What this task involves:
Copy out all of the data below with no alterations.

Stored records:
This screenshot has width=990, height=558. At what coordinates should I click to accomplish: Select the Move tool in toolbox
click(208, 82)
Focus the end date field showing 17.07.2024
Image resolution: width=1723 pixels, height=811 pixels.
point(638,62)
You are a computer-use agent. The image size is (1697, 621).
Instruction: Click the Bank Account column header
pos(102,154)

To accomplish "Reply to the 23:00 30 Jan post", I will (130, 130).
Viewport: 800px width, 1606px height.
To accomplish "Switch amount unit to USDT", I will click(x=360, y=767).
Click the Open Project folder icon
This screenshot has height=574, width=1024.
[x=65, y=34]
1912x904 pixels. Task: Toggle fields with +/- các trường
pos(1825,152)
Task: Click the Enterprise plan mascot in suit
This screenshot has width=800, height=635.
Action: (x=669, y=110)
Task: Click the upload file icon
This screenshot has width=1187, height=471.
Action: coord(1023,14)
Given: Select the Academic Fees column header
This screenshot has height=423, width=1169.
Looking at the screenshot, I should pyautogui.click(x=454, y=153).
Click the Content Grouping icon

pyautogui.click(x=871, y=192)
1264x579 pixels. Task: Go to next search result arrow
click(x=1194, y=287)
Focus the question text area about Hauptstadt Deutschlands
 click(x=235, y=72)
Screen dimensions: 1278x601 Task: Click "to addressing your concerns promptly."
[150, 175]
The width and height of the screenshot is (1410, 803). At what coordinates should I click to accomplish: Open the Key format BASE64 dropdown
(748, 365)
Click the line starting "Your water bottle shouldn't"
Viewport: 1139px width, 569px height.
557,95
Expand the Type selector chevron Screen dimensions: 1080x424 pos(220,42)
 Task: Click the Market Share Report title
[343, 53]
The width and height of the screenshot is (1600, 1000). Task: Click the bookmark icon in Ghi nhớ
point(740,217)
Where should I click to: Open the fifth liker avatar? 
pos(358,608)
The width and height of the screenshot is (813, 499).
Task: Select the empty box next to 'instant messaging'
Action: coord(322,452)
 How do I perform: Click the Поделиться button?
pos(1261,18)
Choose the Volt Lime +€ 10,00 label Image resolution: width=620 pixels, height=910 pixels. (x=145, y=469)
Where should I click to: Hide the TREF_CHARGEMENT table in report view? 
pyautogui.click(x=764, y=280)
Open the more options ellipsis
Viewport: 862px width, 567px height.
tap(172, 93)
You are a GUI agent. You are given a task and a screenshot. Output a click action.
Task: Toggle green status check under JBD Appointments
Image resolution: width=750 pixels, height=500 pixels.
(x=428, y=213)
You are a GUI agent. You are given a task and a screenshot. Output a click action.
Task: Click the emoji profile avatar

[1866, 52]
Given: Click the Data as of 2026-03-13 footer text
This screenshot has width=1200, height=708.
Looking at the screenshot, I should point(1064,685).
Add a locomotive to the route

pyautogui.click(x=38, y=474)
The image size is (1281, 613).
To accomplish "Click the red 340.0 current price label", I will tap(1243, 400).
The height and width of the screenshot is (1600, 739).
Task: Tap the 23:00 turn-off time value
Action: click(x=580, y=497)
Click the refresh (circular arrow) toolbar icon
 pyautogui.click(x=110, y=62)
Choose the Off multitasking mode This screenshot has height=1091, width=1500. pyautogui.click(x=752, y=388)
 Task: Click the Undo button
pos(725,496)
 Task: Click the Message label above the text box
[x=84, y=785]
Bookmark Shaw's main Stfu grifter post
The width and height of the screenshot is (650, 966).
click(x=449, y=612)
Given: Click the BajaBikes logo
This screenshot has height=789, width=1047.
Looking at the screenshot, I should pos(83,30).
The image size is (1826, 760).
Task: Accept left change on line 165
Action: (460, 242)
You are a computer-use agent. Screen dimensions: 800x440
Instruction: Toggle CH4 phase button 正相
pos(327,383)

Exercise result:
This screenshot has width=990, height=558. At what coordinates should I click to accomplish: Select the Move tool in toolbox
click(208, 82)
Focus the end date field showing 17.07.2024
Image resolution: width=1723 pixels, height=811 pixels.
point(638,62)
You are a computer-use agent. The image size is (1697, 621).
Instruction: Click the Bank Account column header
pos(102,154)

To accomplish "Reply to the 23:00 30 Jan post", I will (130, 130).
Viewport: 800px width, 1606px height.
To accomplish "Switch amount unit to USDT", I will click(x=360, y=767).
Click the Open Project folder icon
This screenshot has height=574, width=1024.
[x=65, y=34]
1912x904 pixels. Task: Toggle fields with +/- các trường
pos(1825,152)
Task: Click the Enterprise plan mascot in suit
This screenshot has width=800, height=635.
Action: (x=669, y=110)
Task: Click the upload file icon
This screenshot has width=1187, height=471.
Action: coord(1023,14)
Given: Select the Academic Fees column header
This screenshot has height=423, width=1169.
Looking at the screenshot, I should pyautogui.click(x=454, y=153).
Click the Content Grouping icon

pyautogui.click(x=871, y=192)
1264x579 pixels. Task: Go to next search result arrow
click(x=1194, y=287)
Focus the question text area about Hauptstadt Deutschlands
 click(x=235, y=72)
Screen dimensions: 1278x601 Task: Click "to addressing your concerns promptly."
[150, 175]
The width and height of the screenshot is (1410, 803). At what coordinates should I click to accomplish: Open the Key format BASE64 dropdown
(748, 365)
Click the line starting "Your water bottle shouldn't"
Viewport: 1139px width, 569px height.
557,95
Expand the Type selector chevron Screen dimensions: 1080x424 pos(220,42)
 Task: Click the Market Share Report title
[343, 53]
The width and height of the screenshot is (1600, 1000). Task: Click the bookmark icon in Ghi nhớ
point(740,217)
Where should I click to: Open the fifth liker avatar? 
pos(358,608)
The width and height of the screenshot is (813, 499).
Task: Select the empty box next to 'instant messaging'
Action: coord(322,452)
 How do I perform: Click the Поделиться button?
pos(1261,18)
Choose the Volt Lime +€ 10,00 label Image resolution: width=620 pixels, height=910 pixels. (x=145, y=469)
Where should I click to: Hide the TREF_CHARGEMENT table in report view? 
pyautogui.click(x=764, y=280)
Open the more options ellipsis
Viewport: 862px width, 567px height.
tap(172, 93)
You are a GUI agent. You are given a task and a screenshot. Output a click action.
Task: Toggle green status check under JBD Appointments
Image resolution: width=750 pixels, height=500 pixels.
(x=428, y=213)
You are a GUI agent. You are given a task and a screenshot. Output a click action.
Task: Click the emoji profile avatar

[1866, 52]
Given: Click the Data as of 2026-03-13 footer text
This screenshot has width=1200, height=708.
Looking at the screenshot, I should point(1064,685).
Add a locomotive to the route

pyautogui.click(x=38, y=474)
The image size is (1281, 613).
To accomplish "Click the red 340.0 current price label", I will tap(1243, 400).
The height and width of the screenshot is (1600, 739).
Task: Tap the 23:00 turn-off time value
Action: click(x=580, y=497)
Click the refresh (circular arrow) toolbar icon
 pyautogui.click(x=110, y=62)
Choose the Off multitasking mode This screenshot has height=1091, width=1500. pyautogui.click(x=752, y=388)
 Task: Click the Undo button
pos(725,496)
 Task: Click the Message label above the text box
[x=84, y=785]
Bookmark Shaw's main Stfu grifter post
The width and height of the screenshot is (650, 966).
click(x=449, y=612)
Given: Click the BajaBikes logo
This screenshot has height=789, width=1047.
Looking at the screenshot, I should pos(83,30).
The image size is (1826, 760).
Task: Accept left change on line 165
Action: (460, 242)
You are a computer-use agent. Screen dimensions: 800x440
Instruction: Toggle CH4 phase button 正相
pos(327,383)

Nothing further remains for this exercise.